● **Goal of the exercise**:
Convert the data below into a two-column Markdown table headed Row and Entry. Put each line's number in Row and the line itself in Entry, and omit any blank lines.

● **Dataset entries**:
________

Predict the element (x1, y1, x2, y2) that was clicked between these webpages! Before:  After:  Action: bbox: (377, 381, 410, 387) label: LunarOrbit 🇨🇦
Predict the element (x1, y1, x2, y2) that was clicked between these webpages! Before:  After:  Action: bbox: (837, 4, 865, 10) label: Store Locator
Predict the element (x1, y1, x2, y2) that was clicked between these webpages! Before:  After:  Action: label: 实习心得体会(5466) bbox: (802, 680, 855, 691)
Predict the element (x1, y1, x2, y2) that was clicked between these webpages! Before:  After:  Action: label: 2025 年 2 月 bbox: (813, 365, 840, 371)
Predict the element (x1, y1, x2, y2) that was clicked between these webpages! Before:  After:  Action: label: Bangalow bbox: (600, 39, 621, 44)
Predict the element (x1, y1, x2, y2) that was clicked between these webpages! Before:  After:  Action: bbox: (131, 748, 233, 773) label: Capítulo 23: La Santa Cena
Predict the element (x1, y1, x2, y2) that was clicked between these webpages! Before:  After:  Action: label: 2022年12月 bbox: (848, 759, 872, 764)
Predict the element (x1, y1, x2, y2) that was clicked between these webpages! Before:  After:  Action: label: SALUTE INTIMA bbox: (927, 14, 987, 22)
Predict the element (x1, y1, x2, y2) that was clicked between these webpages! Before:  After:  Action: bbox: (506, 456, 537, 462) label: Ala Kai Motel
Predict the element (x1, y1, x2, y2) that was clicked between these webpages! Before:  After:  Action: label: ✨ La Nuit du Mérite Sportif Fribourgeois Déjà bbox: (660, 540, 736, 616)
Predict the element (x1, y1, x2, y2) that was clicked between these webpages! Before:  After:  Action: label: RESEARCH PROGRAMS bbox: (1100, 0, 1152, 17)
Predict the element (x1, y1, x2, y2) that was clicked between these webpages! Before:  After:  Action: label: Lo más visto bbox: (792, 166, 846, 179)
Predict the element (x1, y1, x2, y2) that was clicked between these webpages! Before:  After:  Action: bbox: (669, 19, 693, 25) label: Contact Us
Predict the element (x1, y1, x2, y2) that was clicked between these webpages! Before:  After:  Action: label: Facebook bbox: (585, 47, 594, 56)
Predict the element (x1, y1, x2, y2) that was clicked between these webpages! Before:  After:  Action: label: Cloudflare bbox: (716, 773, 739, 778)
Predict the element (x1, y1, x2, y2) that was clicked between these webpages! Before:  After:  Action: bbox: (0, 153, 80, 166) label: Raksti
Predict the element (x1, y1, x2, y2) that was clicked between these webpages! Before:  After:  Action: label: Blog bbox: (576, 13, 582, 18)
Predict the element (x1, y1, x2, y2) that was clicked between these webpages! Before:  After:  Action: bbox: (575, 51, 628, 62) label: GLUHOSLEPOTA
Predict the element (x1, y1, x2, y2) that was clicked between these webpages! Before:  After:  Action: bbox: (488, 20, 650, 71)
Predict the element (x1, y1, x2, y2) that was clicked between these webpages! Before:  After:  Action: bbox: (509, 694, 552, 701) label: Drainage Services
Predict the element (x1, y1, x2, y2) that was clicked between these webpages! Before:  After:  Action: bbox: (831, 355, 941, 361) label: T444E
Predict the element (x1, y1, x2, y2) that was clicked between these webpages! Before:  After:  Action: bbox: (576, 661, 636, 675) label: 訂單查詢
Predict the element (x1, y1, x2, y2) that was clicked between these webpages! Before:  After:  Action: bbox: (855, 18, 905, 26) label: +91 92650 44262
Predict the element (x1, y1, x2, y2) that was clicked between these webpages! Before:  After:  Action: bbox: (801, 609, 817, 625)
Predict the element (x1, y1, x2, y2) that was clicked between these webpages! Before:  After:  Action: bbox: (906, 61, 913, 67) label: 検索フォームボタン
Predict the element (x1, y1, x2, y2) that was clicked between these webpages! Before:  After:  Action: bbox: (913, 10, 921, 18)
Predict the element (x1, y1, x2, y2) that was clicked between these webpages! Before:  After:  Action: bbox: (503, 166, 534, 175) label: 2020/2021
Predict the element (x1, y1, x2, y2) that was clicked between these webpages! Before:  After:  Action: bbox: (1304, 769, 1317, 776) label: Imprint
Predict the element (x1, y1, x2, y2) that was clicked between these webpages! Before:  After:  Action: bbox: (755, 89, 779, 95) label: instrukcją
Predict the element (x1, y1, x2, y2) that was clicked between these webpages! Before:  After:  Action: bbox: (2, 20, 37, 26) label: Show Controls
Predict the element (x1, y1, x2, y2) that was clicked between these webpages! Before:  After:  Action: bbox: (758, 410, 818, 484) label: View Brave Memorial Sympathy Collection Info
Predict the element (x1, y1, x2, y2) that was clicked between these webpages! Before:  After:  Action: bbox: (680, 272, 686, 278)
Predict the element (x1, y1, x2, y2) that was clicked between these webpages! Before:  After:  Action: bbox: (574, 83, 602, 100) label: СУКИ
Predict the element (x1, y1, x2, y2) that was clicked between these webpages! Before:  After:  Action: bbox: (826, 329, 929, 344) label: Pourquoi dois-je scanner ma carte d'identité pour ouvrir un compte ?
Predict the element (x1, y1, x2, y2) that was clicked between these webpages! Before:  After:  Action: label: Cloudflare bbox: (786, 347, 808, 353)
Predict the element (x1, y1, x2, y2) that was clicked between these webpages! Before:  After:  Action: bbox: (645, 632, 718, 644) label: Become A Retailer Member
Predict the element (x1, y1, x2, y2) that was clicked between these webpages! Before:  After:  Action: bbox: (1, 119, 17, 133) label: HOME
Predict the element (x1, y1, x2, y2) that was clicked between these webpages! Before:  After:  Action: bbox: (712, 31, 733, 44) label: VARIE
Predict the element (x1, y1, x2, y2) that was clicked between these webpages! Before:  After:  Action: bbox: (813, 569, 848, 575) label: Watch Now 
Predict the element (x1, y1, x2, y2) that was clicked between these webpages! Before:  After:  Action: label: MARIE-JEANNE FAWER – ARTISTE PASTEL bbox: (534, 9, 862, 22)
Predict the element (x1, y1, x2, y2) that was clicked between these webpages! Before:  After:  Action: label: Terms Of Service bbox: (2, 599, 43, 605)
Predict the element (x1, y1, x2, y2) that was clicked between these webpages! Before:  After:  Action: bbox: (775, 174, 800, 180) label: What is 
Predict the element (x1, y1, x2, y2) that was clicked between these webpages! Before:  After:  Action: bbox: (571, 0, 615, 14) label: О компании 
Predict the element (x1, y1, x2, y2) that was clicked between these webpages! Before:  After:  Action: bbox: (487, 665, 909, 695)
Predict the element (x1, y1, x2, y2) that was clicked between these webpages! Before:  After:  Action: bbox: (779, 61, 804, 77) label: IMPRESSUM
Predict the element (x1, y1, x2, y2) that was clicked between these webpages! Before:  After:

________

● **Response to this task**:
| Row | Entry |
|---|---|
| 1 | Predict the element (x1, y1, x2, y2) that was clicked between these webpages! Before:  After:  Action: bbox: (377, 381, 410, 387) label: LunarOrbit 🇨🇦 |
| 2 | Predict the element (x1, y1, x2, y2) that was clicked between these webpages! Before:  After:  Action: bbox: (837, 4, 865, 10) label: Store Locator |
| 3 | Predict the element (x1, y1, x2, y2) that was clicked between these webpages! Before:  After:  Action: label: 实习心得体会(5466) bbox: (802, 680, 855, 691) |
| 4 | Predict the element (x1, y1, x2, y2) that was clicked between these webpages! Before:  After:  Action: label: 2025 年 2 月 bbox: (813, 365, 840, 371) |
| 5 | Predict the element (x1, y1, x2, y2) that was clicked between these webpages! Before:  After:  Action: label: Bangalow bbox: (600, 39, 621, 44) |
| 6 | Predict the element (x1, y1, x2, y2) that was clicked between these webpages! Before:  After:  Action: bbox: (131, 748, 233, 773) label: Capítulo 23: La Santa Cena |
| 7 | Predict the element (x1, y1, x2, y2) that was clicked between these webpages! Before:  After:  Action: label: 2022年12月 bbox: (848, 759, 872, 764) |
| 8 | Predict the element (x1, y1, x2, y2) that was clicked between these webpages! Before:  After:  Action: label: SALUTE INTIMA bbox: (927, 14, 987, 22) |
| 9 | Predict the element (x1, y1, x2, y2) that was clicked between these webpages! Before:  After:  Action: bbox: (506, 456, 537, 462) label: Ala Kai Motel |
| 10 | Predict the element (x1, y1, x2, y2) that was clicked between these webpages! Before:  After:  Action: label: ✨ La Nuit du Mérite Sportif Fribourgeois Déjà bbox: (660, 540, 736, 616) |
| 11 | Predict the element (x1, y1, x2, y2) that was clicked between these webpages! Before:  After:  Action: label: RESEARCH PROGRAMS bbox: (1100, 0, 1152, 17) |
| 12 | Predict the element (x1, y1, x2, y2) that was clicked between these webpages! Before:  After:  Action: label: Lo más visto bbox: (792, 166, 846, 179) |
| 13 | Predict the element (x1, y1, x2, y2) that was clicked between these webpages! Before:  After:  Action: bbox: (669, 19, 693, 25) label: Contact Us |
| 14 | Predict the element (x1, y1, x2, y2) that was clicked between these webpages! Before:  After:  Action: label: Facebook bbox: (585, 47, 594, 56) |
| 15 | Predict the element (x1, y1, x2, y2) that was clicked between these webpages! Before:  After:  Action: label: Cloudflare bbox: (716, 773, 739, 778) |
| 16 | Predict the element (x1, y1, x2, y2) that was clicked between these webpages! Before:  After:  Action: bbox: (0, 153, 80, 166) label: Raksti |
| 17 | Predict the element (x1, y1, x2, y2) that was clicked between these webpages! Before:  After:  Action: label: Blog bbox: (576, 13, 582, 18) |
| 18 | Predict the element (x1, y1, x2, y2) that was clicked between these webpages! Before:  After:  Action: bbox: (575, 51, 628, 62) label: GLUHOSLEPOTA |
| 19 | Predict the element (x1, y1, x2, y2) that was clicked between these webpages! Before:  After:  Action: bbox: (488, 20, 650, 71) |
| 20 | Predict the element (x1, y1, x2, y2) that was clicked between these webpages! Before:  After:  Action: bbox: (509, 694, 552, 701) label: Drainage Services |
| 21 | Predict the element (x1, y1, x2, y2) that was clicked between these webpages! Before:  After:  Action: bbox: (831, 355, 941, 361) label: T444E |
| 22 | Predict the element (x1, y1, x2, y2) that was clicked between these webpages! Before:  After:  Action: bbox: (576, 661, 636, 675) label: 訂單查詢 |
| 23 | Predict the element (x1, y1, x2, y2) that was clicked between these webpages! Before:  After:  Action: bbox: (855, 18, 905, 26) label: +91 92650 44262 |
| 24 | Predict the element (x1, y1, x2, y2) that was clicked between these webpages! Before:  After:  Action: bbox: (801, 609, 817, 625) |
| 25 | Predict the element (x1, y1, x2, y2) that was clicked between these webpages! Before:  After:  Action: bbox: (906, 61, 913, 67) label: 検索フォームボタン |
| 26 | Predict the element (x1, y1, x2, y2) that was clicked between these webpages! Before:  After:  Action: bbox: (913, 10, 921, 18) |
| 27 | Predict the element (x1, y1, x2, y2) that was clicked between these webpages! Before:  After:  Action: bbox: (503, 166, 534, 175) label: 2020/2021 |
| 28 | Predict the element (x1, y1, x2, y2) that was clicked between these webpages! Before:  After:  Action: bbox: (1304, 769, 1317, 776) label: Imprint |
| 29 | Predict the element (x1, y1, x2, y2) that was clicked between these webpages! Before:  After:  Action: bbox: (755, 89, 779, 95) label: instrukcją |
| 30 | Predict the element (x1, y1, x2, y2) that was clicked between these webpages! Before:  After:  Action: bbox: (2, 20, 37, 26) label: Show Controls |
| 31 | Predict the element (x1, y1, x2, y2) that was clicked between these webpages! Before:  After:  Action: bbox: (758, 410, 818, 484) label: View Brave Memorial Sympathy Collection Info |
| 32 | Predict the element (x1, y1, x2, y2) that was clicked between these webpages! Before:  After:  Action: bbox: (680, 272, 686, 278) |
| 33 | Predict the element (x1, y1, x2, y2) that was clicked between these webpages! Before:  After:  Action: bbox: (574, 83, 602, 100) label: СУКИ |
| 34 | Predict the element (x1, y1, x2, y2) that was clicked between these webpages! Before:  After:  Action: bbox: (826, 329, 929, 344) label: Pourquoi dois-je scanner ma carte d'identité pour ouvrir un compte ? |
| 35 | Predict the element (x1, y1, x2, y2) that was clicked between these webpages! Before:  After:  Action: label: Cloudflare bbox: (786, 347, 808, 353) |
| 36 | Predict the element (x1, y1, x2, y2) that was clicked between these webpages! Before:  After:  Action: bbox: (645, 632, 718, 644) label: Become A Retailer Member |
| 37 | Predict the element (x1, y1, x2, y2) that was clicked between these webpages! Before:  After:  Action: bbox: (1, 119, 17, 133) label: HOME |
| 38 | Predict the element (x1, y1, x2, y2) that was clicked between these webpages! Before:  After:  Action: bbox: (712, 31, 733, 44) label: VARIE |
| 39 | Predict the element (x1, y1, x2, y2) that was clicked between these webpages! Before:  After:  Action: bbox: (813, 569, 848, 575) label: Watch Now  |
| 40 | Predict the element (x1, y1, x2, y2) that was clicked between these webpages! Before:  After:  Action: label: MARIE-JEANNE FAWER – ARTISTE PASTEL bbox: (534, 9, 862, 22) |
| 41 | Predict the element (x1, y1, x2, y2) that was clicked between these webpages! Before:  After:  Action: label: Terms Of Service bbox: (2, 599, 43, 605) |
| 42 | Predict the element (x1, y1, x2, y2) that was clicked between these webpages! Before:  After:  Action: bbox: (775, 174, 800, 180) label: What is  |
| 43 | Predict the element (x1, y1, x2, y2) that was clicked between these webpages! Before:  After:  Action: bbox: (571, 0, 615, 14) label: О компании  |
| 44 | Predict the element (x1, y1, x2, y2) that was clicked between these webpages! Before:  After:  Action: bbox: (487, 665, 909, 695) |
| 45 | Predict the element (x1, y1, x2, y2) that was clicked between these webpages! Before:  After:  Action: bbox: (779, 61, 804, 77) label: IMPRESSUM |
| 46 | Predict the element (x1, y1, x2, y2) that was clicked between these webpages! Before:  After: |